諏訪子は置かれた岩に座り、この見事な景色を見るのが好きだった。観光地にされる程の完璧な風景は、一周してどこか人工的な感じか付きまとう。これを嫌う人もいるが、主観と客観のアンバランスが、逆に景色自体にさらなる奥行きを与えているようで、それも含めて彼女には面白く感じられた。
ある日、諏訪子はいつもの岩を椅子代わりに、早苗に作ってもらったおにぎりを頬張っていた。中身は塩昆布。ここ二日間の具は梅干しだったので珍しいな、とぼんやり思っていると、鳥の声に混じって後ろから茂みを掻き分ける音が聞こえてきた。

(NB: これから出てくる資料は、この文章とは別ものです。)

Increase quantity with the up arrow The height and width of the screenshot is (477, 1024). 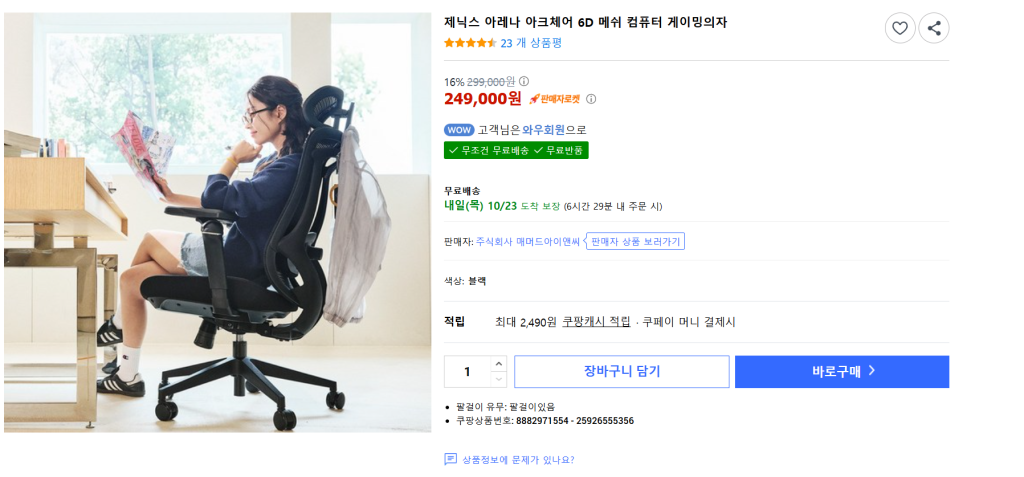point(499,364)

諏訪子は驚いて、傍の岩に慌てて姿を隠して様子を伺った。
木々の間から現れたのは、二十代前後に見える若い人間の女だった。薄汚れた着物を身にまとい、辺りを見渡しながら湖に向かって歩いて行った。湖のほとりまでやって来ると、着物も脱がないで、そのまま湖に足を踏み入れ進んでいき、やがて体全体が水中に沈んでしまった。今世間を騒がしているの入水自殺の後追いだろうかと思い、諏訪子は緊張した。しかし、数秒も経たない内に女は水面に顔を出し、そのまま仰向けで浮かんで、水が揺れるのに身を任せていた。

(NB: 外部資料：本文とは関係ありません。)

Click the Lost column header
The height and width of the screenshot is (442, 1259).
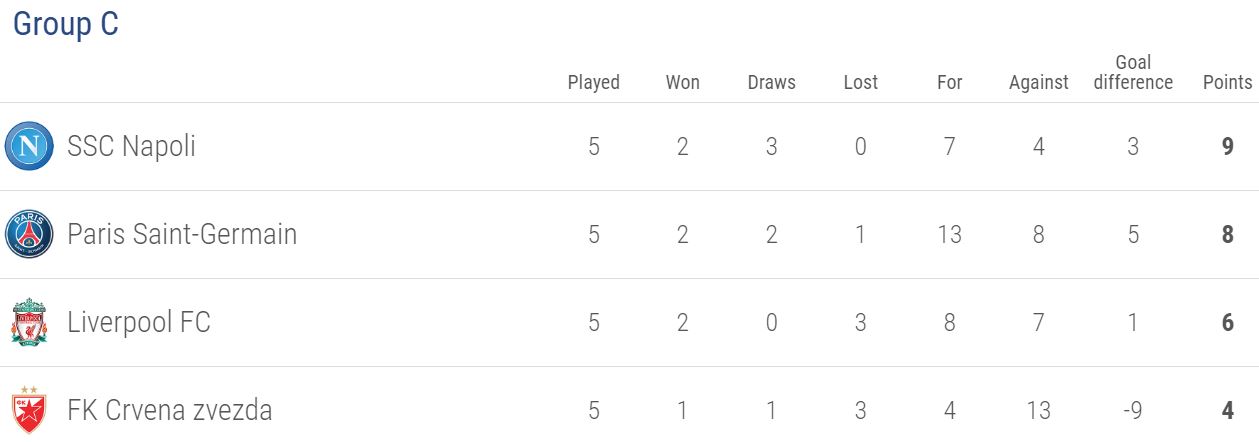tap(861, 82)
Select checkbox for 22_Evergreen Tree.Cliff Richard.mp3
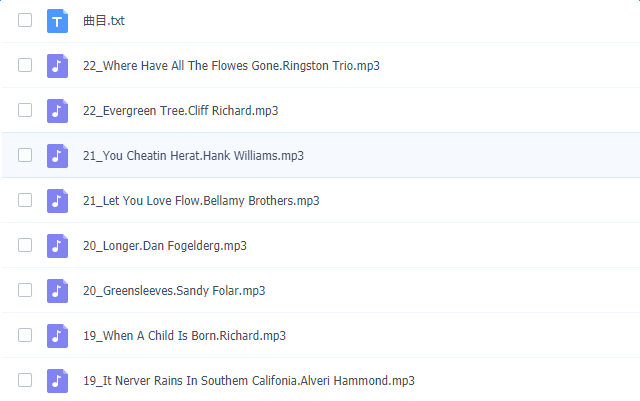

安心するのと同時に、諏訪子は嫌な気分になった。ここは彼女にとって秘密の場所だった。いずれ誰かに見つかるとは思っていたが実際にそうなると、想像してたよりずっと面白くなかった。何か嫌がらせをして、二度と来たいと思わないようにしてやろうか、と思った。しかし思いついたのは、水浴びをしている間に着物を隠してしまうという古典的なものであり、既に着物がずぶ濡れの彼女には実行できないものだった。そもそもどうやって、あの女はここに来たんだろう、例の小径は女にとって明らかに狭すぎるし、私の知らない通り道があるのだろうか、と諏訪子は思った。すると途端に謎の女が神秘的に見え始め、気になって居ても経ってもいられなくなった。諏訪子は思い切って女に話しかけることにした。
諏訪子は岩の影から姿を現した。水辺へ真っ直ぐ向かっていき、湖に勢いよく飛び込んだ。女はぎょっとした様子で顔を上げると、バランスを崩して水の中に落ちてしまった。女が再び顔を出すと、諏訪子の顔を見て無邪気に笑った。諏訪子もそれにつられて笑った。二人は泳いで岸へと戻った。
濡れたまま、近くに置かれた平たい岩に二人は腰掛けた。日差しを受けた岩石はどれも触れると、ほんのり暖かかった。諏訪子は食べかけのおにぎりを頬張りながら、黙って一つ差し出した。女はそれを受け取り口へと運んだ。その女の受け取り方が、妙に芝居がかっていたので、諏訪子は自分の姿と言動のギャップが女に悟られていないと思い、この年齢差から生じる余裕の表れを微笑ましく感じた。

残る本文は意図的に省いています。